Als sie 2015 begann, ihr Geschäft zu konzipieren, war der mögliche Ausstieg Großbritanniens aus der EU bereits Thema. "Ich hatte es damals schon im Hinterkopf, dass das kritisch werden könnte. Aber ehrlich gesagt, habe ich es nicht für möglich gehalten, dass es tatsächlich zum Brexit kommen würde."

Birgit Eibl hatte ihr Geschäft übersetzt "Britische Ecke" genannt. Ironischerweise stellte sich genau die Lage in einer Ecke der Nägleinsgasse als ungünstig heraus. "Die Räume sind schön, die Lage ist leider nicht besonders gut", resümiert die 53-Jährige. Wer vom Parkhaus Mauer kommt, läuft zwar direkt auf das Schaufenster zu, hat aber seinen Einkauf noch vor sich und geht deshalb erst einmal vorbei. Wer später mit vollen Taschen zum Parkhaus zurück läuft, nimmt den Laden in der Ecke meist gar nicht mehr wahr.

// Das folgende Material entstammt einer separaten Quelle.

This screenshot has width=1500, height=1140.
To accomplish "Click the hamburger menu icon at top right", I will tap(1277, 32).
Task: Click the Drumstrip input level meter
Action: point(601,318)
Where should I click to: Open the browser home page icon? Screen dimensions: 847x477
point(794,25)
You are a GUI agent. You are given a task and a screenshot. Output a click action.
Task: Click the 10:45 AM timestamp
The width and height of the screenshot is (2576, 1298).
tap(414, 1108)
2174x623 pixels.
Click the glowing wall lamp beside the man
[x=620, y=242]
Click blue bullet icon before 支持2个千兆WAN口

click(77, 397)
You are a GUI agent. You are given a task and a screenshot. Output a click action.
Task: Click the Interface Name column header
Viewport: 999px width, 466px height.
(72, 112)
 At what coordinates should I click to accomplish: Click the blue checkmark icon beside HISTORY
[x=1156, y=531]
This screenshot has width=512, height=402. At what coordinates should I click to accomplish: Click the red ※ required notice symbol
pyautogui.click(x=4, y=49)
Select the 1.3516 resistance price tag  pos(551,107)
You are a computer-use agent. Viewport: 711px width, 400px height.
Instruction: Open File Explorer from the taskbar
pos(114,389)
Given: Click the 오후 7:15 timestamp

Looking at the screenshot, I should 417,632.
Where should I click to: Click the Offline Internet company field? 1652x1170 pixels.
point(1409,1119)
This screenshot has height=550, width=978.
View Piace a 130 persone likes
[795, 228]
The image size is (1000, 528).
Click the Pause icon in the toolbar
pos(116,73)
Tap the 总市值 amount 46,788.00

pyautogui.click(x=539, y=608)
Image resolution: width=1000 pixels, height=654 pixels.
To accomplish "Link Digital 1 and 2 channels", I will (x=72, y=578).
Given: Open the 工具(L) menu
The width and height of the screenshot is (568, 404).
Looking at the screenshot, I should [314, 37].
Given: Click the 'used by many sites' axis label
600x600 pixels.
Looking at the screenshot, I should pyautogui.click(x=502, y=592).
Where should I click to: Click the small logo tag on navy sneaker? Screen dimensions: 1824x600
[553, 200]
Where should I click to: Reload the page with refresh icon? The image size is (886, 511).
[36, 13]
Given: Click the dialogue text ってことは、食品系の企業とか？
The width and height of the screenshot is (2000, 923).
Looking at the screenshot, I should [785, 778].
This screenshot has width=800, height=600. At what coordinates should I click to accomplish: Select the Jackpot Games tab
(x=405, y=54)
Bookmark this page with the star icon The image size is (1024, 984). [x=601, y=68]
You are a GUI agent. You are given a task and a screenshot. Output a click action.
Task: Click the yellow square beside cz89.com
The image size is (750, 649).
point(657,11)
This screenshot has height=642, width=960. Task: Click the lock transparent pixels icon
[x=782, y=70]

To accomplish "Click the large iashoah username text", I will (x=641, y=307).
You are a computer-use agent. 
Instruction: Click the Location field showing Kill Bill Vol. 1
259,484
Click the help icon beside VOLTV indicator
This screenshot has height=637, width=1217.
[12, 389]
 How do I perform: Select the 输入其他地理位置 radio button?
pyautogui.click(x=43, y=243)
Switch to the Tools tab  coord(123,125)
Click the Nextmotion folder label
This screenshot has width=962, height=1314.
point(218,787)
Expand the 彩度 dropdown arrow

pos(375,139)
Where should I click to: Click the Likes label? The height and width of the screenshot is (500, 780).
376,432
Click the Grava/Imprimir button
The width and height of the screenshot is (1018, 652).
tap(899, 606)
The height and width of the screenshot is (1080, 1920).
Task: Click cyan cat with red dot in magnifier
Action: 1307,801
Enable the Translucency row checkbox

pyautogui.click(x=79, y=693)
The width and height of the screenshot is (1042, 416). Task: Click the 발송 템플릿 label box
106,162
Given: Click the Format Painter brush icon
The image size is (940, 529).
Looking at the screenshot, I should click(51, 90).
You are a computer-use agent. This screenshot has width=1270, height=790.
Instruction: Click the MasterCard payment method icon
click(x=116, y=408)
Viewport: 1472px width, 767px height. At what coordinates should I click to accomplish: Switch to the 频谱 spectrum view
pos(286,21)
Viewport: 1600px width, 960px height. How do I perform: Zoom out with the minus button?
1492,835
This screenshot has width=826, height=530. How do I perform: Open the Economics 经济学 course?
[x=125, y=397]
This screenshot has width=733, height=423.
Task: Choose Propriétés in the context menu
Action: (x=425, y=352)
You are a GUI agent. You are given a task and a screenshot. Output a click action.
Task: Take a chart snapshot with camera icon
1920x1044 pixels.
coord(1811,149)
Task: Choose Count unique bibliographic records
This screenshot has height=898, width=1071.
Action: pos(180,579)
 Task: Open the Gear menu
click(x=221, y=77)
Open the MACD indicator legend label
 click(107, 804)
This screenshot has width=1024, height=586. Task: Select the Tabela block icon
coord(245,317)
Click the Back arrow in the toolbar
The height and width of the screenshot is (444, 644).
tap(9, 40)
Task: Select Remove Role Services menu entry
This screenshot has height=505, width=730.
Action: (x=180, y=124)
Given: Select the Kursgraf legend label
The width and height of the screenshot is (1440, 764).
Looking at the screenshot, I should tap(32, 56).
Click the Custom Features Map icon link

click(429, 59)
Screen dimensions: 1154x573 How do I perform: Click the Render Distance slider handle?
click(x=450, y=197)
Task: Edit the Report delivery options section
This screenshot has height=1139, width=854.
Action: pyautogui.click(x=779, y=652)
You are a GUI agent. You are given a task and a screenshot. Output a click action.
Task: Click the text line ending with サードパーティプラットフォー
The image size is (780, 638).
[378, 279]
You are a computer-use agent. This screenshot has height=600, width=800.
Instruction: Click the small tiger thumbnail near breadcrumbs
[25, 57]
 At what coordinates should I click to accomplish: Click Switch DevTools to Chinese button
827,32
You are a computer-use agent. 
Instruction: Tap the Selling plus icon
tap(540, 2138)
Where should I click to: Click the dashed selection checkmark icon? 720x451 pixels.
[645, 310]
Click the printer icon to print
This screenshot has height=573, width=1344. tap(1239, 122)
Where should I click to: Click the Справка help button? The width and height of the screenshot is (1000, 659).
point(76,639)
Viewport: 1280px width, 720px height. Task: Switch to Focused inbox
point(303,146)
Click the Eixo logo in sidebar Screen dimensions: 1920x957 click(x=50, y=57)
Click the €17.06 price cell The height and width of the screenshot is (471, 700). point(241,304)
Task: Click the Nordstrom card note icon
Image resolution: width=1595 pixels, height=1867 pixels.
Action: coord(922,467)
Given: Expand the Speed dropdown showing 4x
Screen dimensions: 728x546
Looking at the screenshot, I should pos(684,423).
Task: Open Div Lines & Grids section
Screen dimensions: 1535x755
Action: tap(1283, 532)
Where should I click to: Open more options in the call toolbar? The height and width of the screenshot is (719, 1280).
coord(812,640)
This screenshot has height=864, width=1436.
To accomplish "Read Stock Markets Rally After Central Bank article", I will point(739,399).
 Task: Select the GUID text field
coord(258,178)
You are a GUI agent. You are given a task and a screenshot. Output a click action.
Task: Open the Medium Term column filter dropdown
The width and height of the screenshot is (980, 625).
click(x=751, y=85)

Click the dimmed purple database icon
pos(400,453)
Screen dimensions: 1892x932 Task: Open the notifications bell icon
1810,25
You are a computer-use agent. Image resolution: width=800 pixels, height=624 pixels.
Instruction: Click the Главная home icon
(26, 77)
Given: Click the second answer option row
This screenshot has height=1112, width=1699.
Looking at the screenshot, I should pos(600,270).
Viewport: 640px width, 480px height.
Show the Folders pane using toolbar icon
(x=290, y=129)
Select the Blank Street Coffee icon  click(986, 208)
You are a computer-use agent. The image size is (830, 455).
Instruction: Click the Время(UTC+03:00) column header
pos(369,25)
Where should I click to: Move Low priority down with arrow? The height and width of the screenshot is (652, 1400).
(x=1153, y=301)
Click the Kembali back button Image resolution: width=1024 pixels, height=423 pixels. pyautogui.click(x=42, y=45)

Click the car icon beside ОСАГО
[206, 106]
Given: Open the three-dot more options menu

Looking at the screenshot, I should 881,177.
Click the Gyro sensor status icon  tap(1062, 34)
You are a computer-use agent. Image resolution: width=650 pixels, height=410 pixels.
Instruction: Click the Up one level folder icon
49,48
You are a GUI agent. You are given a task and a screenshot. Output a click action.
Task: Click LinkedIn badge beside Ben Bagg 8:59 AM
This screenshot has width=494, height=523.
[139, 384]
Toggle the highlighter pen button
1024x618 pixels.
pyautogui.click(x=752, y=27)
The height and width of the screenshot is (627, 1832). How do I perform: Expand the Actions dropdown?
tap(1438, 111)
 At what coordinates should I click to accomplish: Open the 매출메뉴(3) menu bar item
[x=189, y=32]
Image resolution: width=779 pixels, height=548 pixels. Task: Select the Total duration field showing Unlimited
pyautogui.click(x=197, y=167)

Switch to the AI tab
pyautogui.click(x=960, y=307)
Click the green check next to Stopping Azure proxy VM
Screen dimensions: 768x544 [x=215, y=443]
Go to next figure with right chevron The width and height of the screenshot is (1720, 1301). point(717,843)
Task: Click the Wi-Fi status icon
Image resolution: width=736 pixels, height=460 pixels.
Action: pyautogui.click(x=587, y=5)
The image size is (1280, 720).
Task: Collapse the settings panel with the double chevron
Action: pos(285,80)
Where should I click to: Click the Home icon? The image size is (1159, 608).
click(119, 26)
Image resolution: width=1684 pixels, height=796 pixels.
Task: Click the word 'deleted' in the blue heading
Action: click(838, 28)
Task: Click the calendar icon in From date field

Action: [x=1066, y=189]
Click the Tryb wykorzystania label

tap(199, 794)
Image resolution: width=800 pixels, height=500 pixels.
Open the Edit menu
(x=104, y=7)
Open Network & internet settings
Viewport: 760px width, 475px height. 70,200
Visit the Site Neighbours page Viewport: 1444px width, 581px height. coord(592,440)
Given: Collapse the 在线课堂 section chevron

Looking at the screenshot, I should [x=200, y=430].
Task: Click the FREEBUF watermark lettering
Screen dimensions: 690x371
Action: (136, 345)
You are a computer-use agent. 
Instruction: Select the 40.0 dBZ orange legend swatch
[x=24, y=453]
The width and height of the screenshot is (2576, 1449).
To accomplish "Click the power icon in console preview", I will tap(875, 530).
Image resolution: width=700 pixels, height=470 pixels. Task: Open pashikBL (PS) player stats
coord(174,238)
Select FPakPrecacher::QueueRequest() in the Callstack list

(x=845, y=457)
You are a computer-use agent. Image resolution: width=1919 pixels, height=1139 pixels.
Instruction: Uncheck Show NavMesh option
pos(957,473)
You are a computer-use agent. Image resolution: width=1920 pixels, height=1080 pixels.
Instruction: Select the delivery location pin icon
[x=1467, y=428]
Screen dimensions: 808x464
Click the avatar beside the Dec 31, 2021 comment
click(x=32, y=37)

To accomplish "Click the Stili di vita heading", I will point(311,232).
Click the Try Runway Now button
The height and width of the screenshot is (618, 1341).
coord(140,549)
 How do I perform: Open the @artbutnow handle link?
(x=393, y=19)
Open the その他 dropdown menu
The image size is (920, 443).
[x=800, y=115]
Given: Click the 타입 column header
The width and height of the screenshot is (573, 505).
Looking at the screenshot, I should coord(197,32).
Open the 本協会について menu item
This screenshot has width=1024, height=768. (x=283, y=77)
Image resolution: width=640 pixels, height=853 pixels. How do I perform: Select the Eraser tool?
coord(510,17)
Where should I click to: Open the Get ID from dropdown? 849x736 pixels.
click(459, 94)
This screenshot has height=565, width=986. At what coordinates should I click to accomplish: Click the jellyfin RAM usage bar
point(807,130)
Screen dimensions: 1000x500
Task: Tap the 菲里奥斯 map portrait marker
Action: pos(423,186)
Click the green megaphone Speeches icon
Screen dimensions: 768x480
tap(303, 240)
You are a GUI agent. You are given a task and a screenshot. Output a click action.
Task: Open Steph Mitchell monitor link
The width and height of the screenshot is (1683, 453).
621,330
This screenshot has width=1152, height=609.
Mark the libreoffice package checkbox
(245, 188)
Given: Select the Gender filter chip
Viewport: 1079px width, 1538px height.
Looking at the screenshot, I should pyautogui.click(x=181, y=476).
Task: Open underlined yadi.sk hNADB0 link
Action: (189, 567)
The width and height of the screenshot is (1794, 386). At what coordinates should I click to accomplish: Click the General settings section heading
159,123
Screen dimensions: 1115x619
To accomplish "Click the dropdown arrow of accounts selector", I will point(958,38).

Oft sei die Fläche direkt vor ihrem Schaufenster einfach zugeparkt worden, kritisiert Birgit Eibl - von Handwerkern mit großen Fahrzeugen zum Beispiel. Ein andermal war ihr Laden mehrere Wochen lang nur über eine (meistens verwaiste) Baustelle erreichbar. Auf Hilfe seitens der Stadt hoffte die Geschäftsfrau vergebens.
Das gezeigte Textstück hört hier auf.